Gemini's signal was thin this round. Three of four findings were re-raises of declined items (C1 Windows os.Rename ninth round; S1 local_teardown_file against a documented in-code deviation; S2 command substitution declined Round 8 S5). I1 (KUBECONFIG exec plugin user-visible prompt) is a sharper framing of the Round 8 Design Observation but not a new finding; carried over with the refined framing rather than re-raised as Important. Gemini reviewed 20 files with no coverage misses but produced no net-new signal this round.

Summary ¶

	Claude Opus 4.7	Codex GPT 5.5	Gemini 3.1 Pro
Duration	12m 45s	7m 28s	—
Findings	1I 5S	1I	none
Tool calls	51 (Read 27, Grep 15, Bash 9)	50 (shell 46, stdin 4)	—
Design observations	1	2	0
False positives	0	0	0
Unique insights	5	1	0
Files reviewed	20	20	20
Coverage misses	0	0	0
Totals	1I 5S	1I	none
Downgraded	0	0	0
Dropped	0	1	4

Overall: Claude provided the highest signal this round (unique I1 contrapositive + four polish suggestions). Codex contributed the second-most-valuable finding (I2 WSL toolchain). Gemini contributed no net-new findings; its single non-re-raise (I1 exec-plugin) was a refinement of an existing design observation rather than a fresh finding.

Review Process Notes ¶

Skill improvements

Add explicit guidance for "contrapositive" findings after a Fixed prior-round Important. When a prior round flagged a knob as set wrong in direction A and the author fixed it by moving to direction B, the new direction can be wrong for the opposite reason.

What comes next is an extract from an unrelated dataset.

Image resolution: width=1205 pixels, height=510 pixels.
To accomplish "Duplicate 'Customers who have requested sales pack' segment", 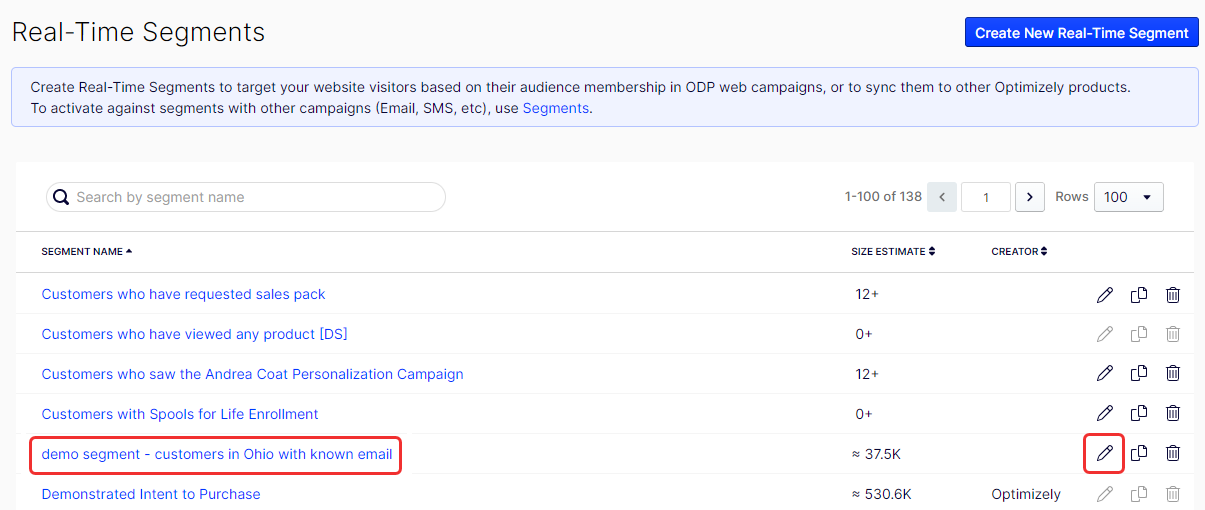I will [1139, 294].
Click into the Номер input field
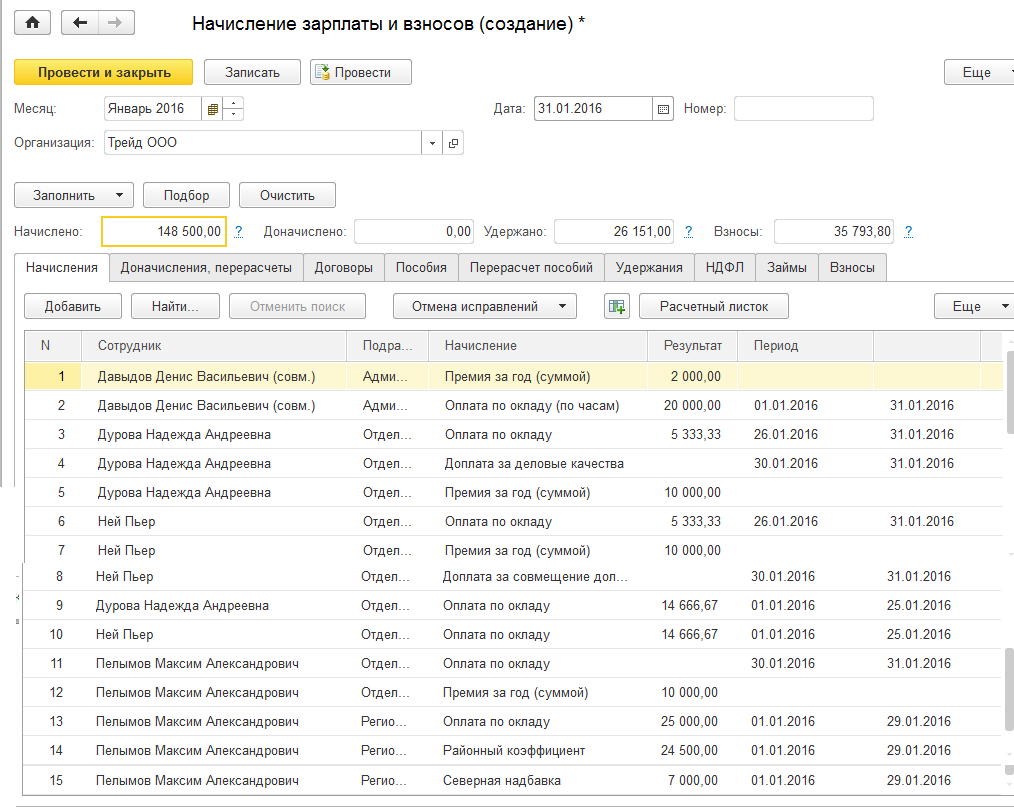The height and width of the screenshot is (810, 1014). click(x=803, y=109)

Agents that read the resolution table and see "Fixed" tend to treat the line as settled. Add to the prior-round resolutions gate: "When the fix changed a UX-facing knob (log level, timeout, default, error severity), evaluate the new value with the same scrutiny the prior round applied to the old value — a fix can overshoot." This is the principle, not the specific bug; it applies to any reversible UX tradeoff a prior round surfaced as a judgment call.

Repo context updates

None this round. The "long-declined findings on PR #348" entry added after Round 7-8 is doing its job — Codex and Gemini still re-raised the os.Rename race, but consolidation dropped them in seconds rather than spending clarification-round budget.